3. 8 data bits require No parity (N) because of the size limit for
   BASIC's communications data frame (10 bits).

4. The BIN (binary mode) is the default. Note: The ASC option does NOT
   support XON/XOFF protocol, and the XON and XOFF characters are
   passed without special handling.

5. Ignoring hardware handshaking often corrects many problems. Thus,
   if your application does not require handshaking, you should try
   turning off the following hardware line-checking:

      CD0 = Turns off time-out for Data Carrier Detect (DCD) line.
      CS0 = Turns off time-out for Clear To Send (CTS) line.
      DS0 = Turns off time-out for Data Set Ready (DSR) line.
      OP0 = Turns off time-out for a successful OPEN.

6. RS suppresses detection of Request To Send (RTS).

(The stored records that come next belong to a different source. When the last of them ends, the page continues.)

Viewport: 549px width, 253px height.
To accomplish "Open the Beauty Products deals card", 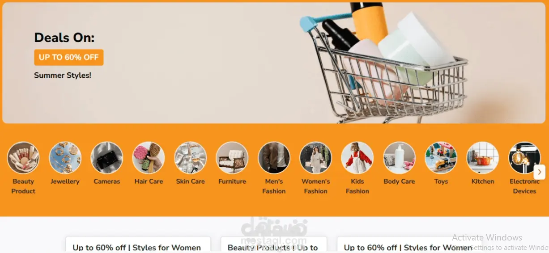I will [x=274, y=245].
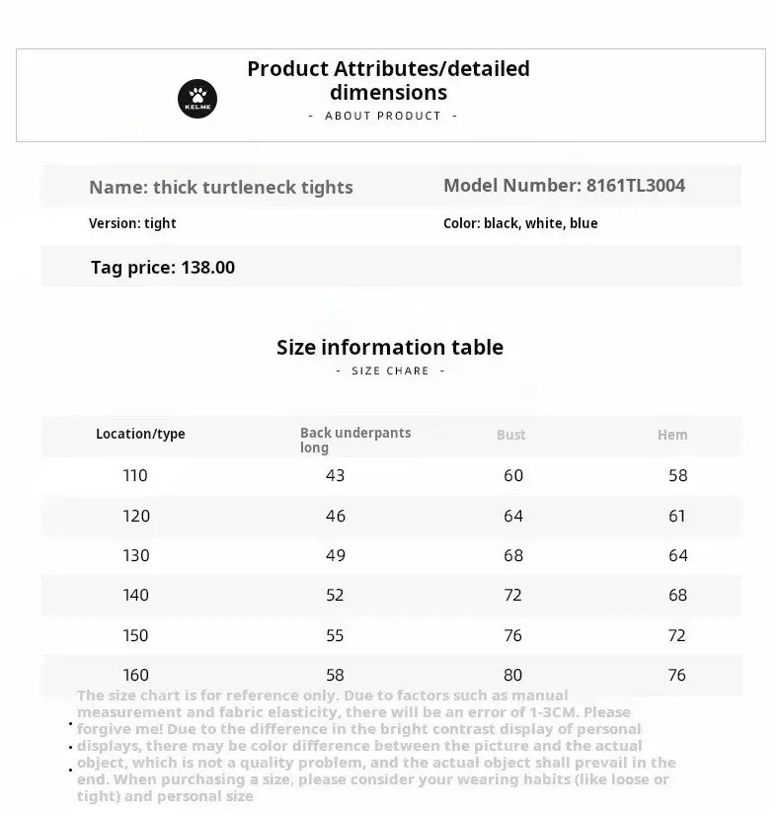Select the size 150 row label
The height and width of the screenshot is (818, 780).
136,635
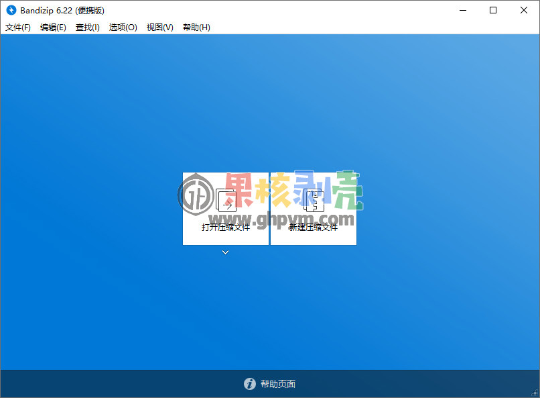Click the empty blue workspace area
This screenshot has width=540, height=398.
(100, 302)
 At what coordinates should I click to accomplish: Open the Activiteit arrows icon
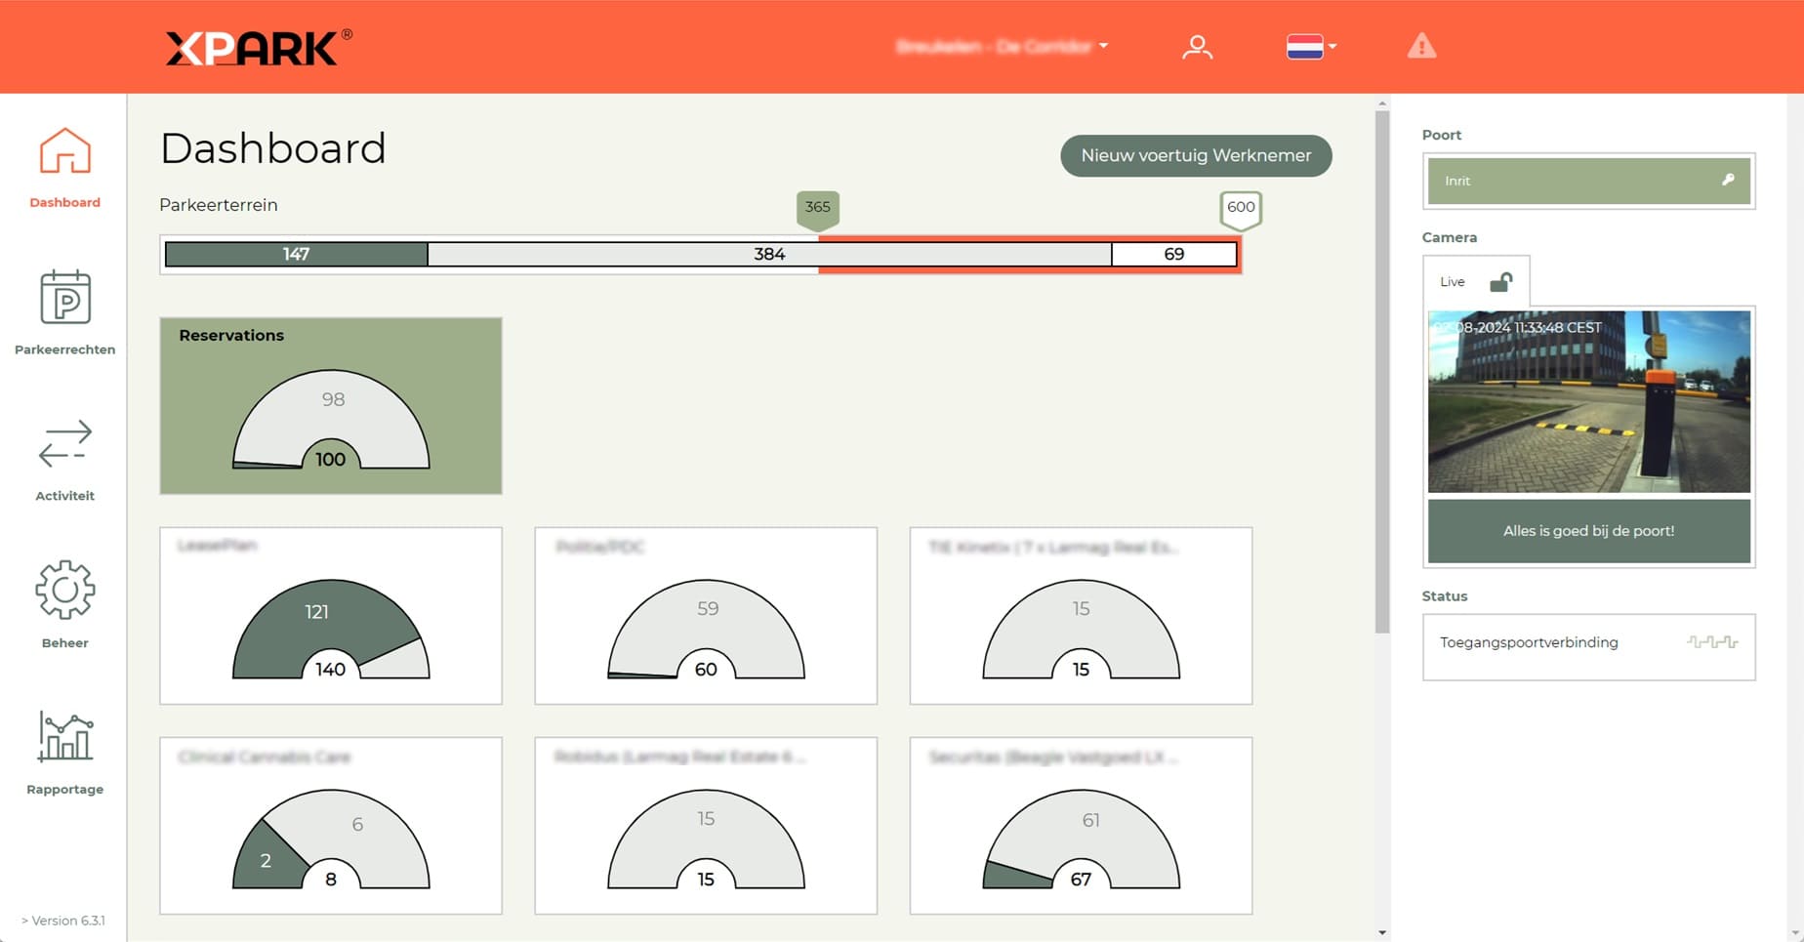click(64, 444)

7. For buffer-related problems, try increasing the transmit and
   receive buffer sizes above the 512-byte default:
   
      TB2048 = Increases the transmit buffer size to 2048 bytes.
      RB2048 = Increases the receive buffer size to 2048 bytes.

A larger receive buffer can help you work around BASIC delays caused
by statements such as PAINT, which use the processor intensively.

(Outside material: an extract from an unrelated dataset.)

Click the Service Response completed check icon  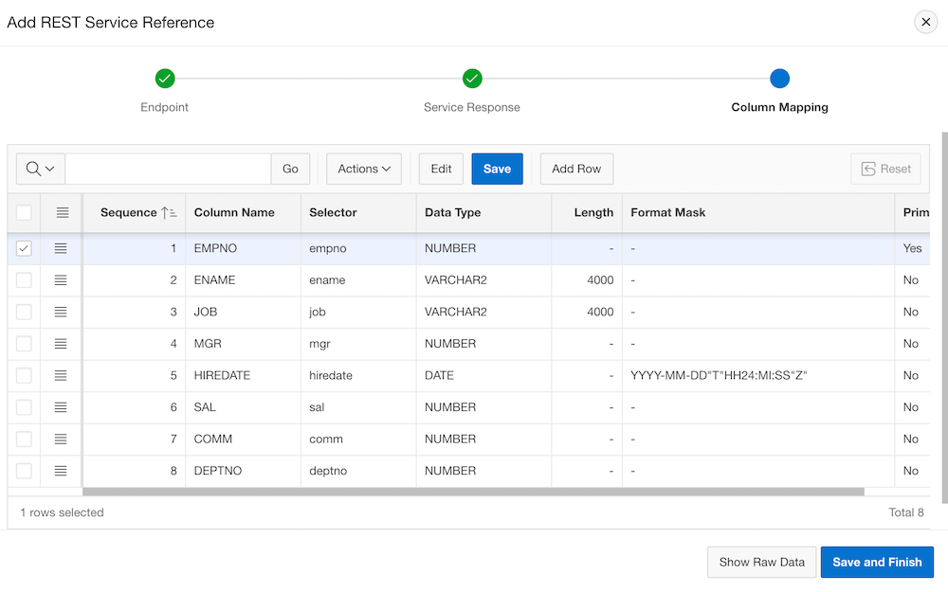coord(472,79)
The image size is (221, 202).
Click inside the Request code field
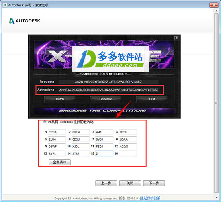pos(108,82)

The following are additional important hints for troubleshooting
communications problems:

1. You should use the INPUT$(x) function in conjunction with the
   LOC(n) function to receive all input from the communications device
   [where x is the number of characters returned by LOC(n), which is
   the number of characters in the input queue waiting to be read; n
   is the file number that you OPENed for "COM1:" or "COM2:"]. Avoid
   using the INPUT#n statement to input from the communications port
   because INPUT#n waits for a carriage return (ASCII 13) character.

   Avoid using the GET#n statement for communications because GET#n
   waits for the buffer to fill (and buffer overrun could then occur).

2. For an example of data communications, please refer to the
   TERMINAL.BAS sample program that comes on the release disk for
   QuickBASIC Version 4.50. Many communications problems may actually
   be due to inappropriate source code design and flow of control.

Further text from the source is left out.